Hasan yoldaş bir yandan yoğun bir iş yükünün altına girerken diğer yandan evin ihtiyaçlarını karşılıyordu. Tüm bunlara karşın çevresindeki olaylara duyarsız da değildi. Zaten bu yönüydü onu devrimci yapan. Zaman hızla geçiyordu ve 18-19 yaşlarına geldiğinde devrimcilerle bağ kurmuştu. Çünkü ablasına sözü vardı. Bulunduğu mahallede bir dernek etrafında çalıştı. Bu faaliyet içerisinde Devrimci Çözüm Dergisi çevresinde örgütlendi ve mücadeleye başladı. Mahallede 7’den 70’e herkesi tanır ve iyi ilişkiler geliştirirdi. Mahallenin gençleri arasında çok sevilirdi. Cezaevleri için yardım topluyor, elbise temin ediyordu. 19 Aralık katliamının yaşandığı dönemde korsan gösterilere katılıyor, devlete olan kini daha da artıyordu.

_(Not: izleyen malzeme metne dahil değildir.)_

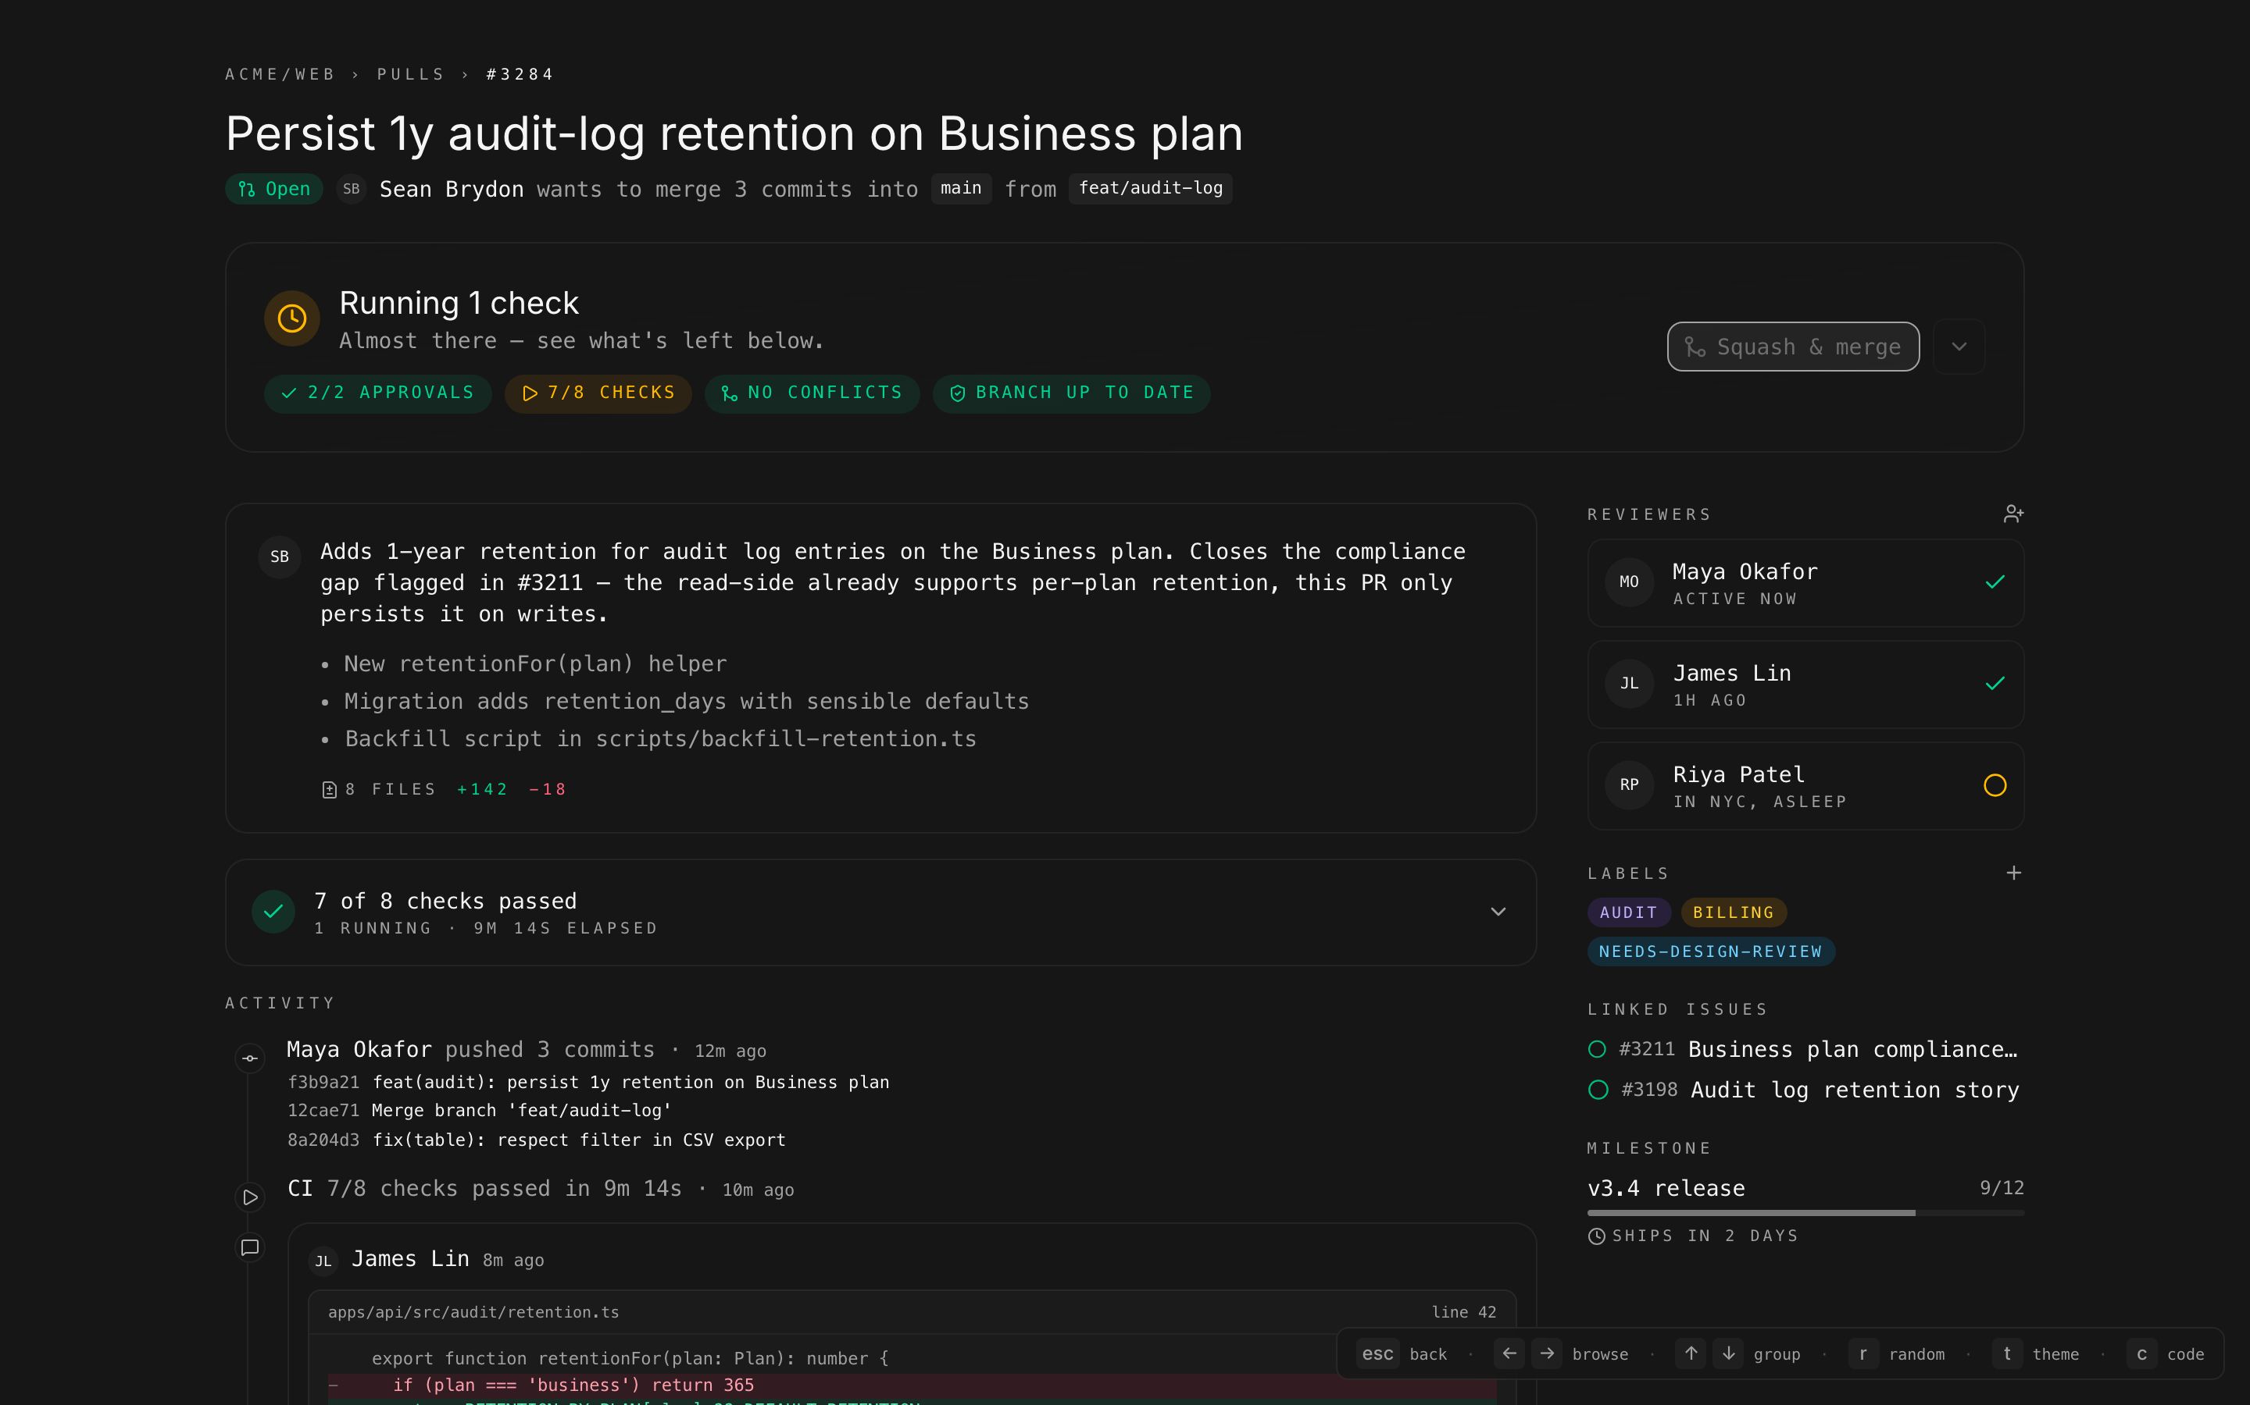
Task: Go to PULLS in the breadcrumb
Action: tap(410, 74)
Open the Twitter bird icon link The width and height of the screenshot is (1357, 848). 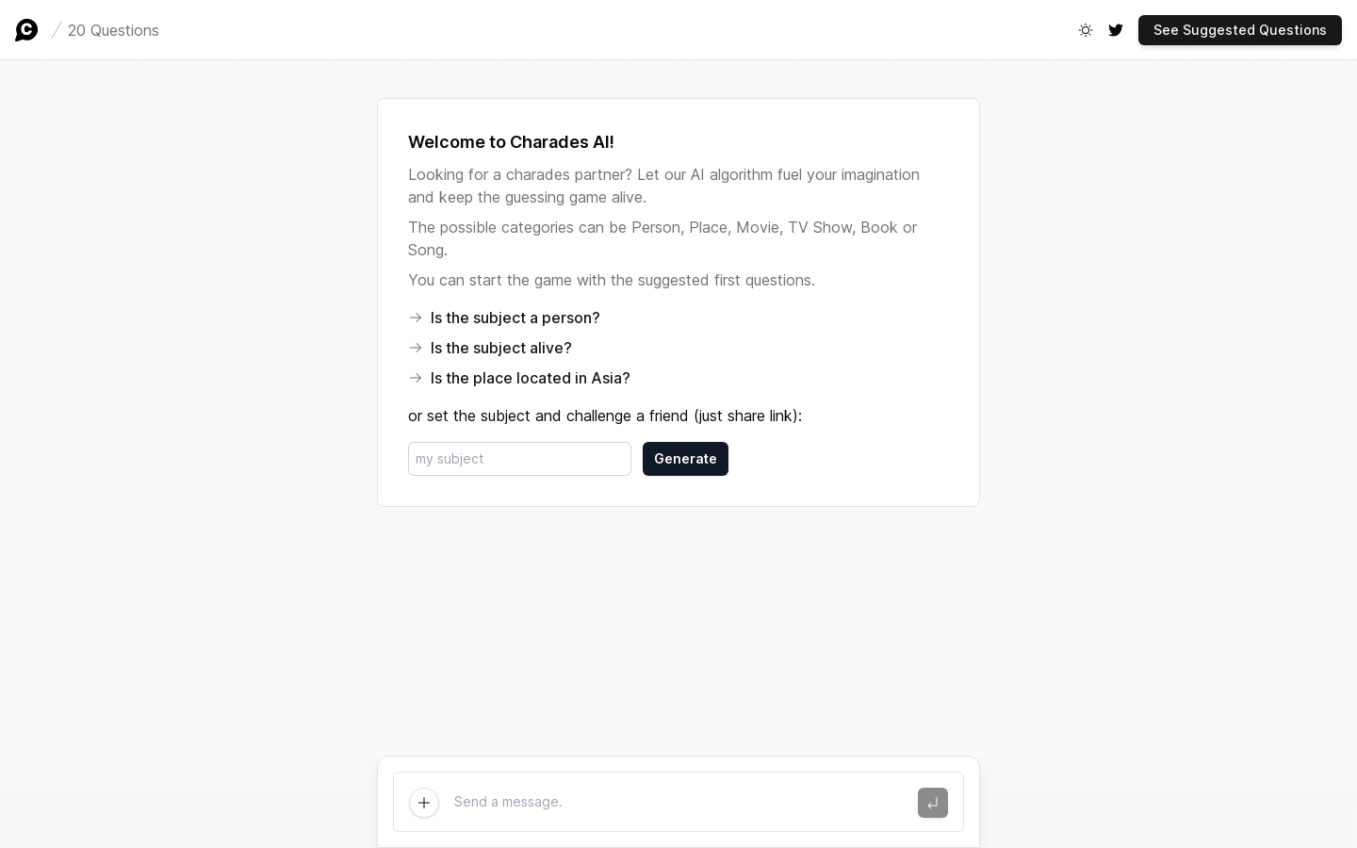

Bu süreçte yükü daha da artmıştı. Bir yandan çalışıyor, eve bakıyor öte yandan ise okuduğu derginin yükünü omuzluyordu. Bu anlamda tam bir dava insanıydı. Koşullar ne kadar ağır olursa olsun devrimci mücadeleden ödün vermiyor, her yere koşuyordu. Umutsuzluk, yılgınlık yoktu onun literatüründe. Adanmışlık ve tutarlı bir kişilik vardı. Polis mahalleye yıkıma geldiğinde barikatın en başındaydı. Her yerde devrim propagandası yapıyor ve düşündüklerini korkusuzca söylüyordu. Yardımlaşma ve fedakarlık onun yapısında vardı. Bu yönüyle mahalledeki herkesin sevgisini kazanmıştı.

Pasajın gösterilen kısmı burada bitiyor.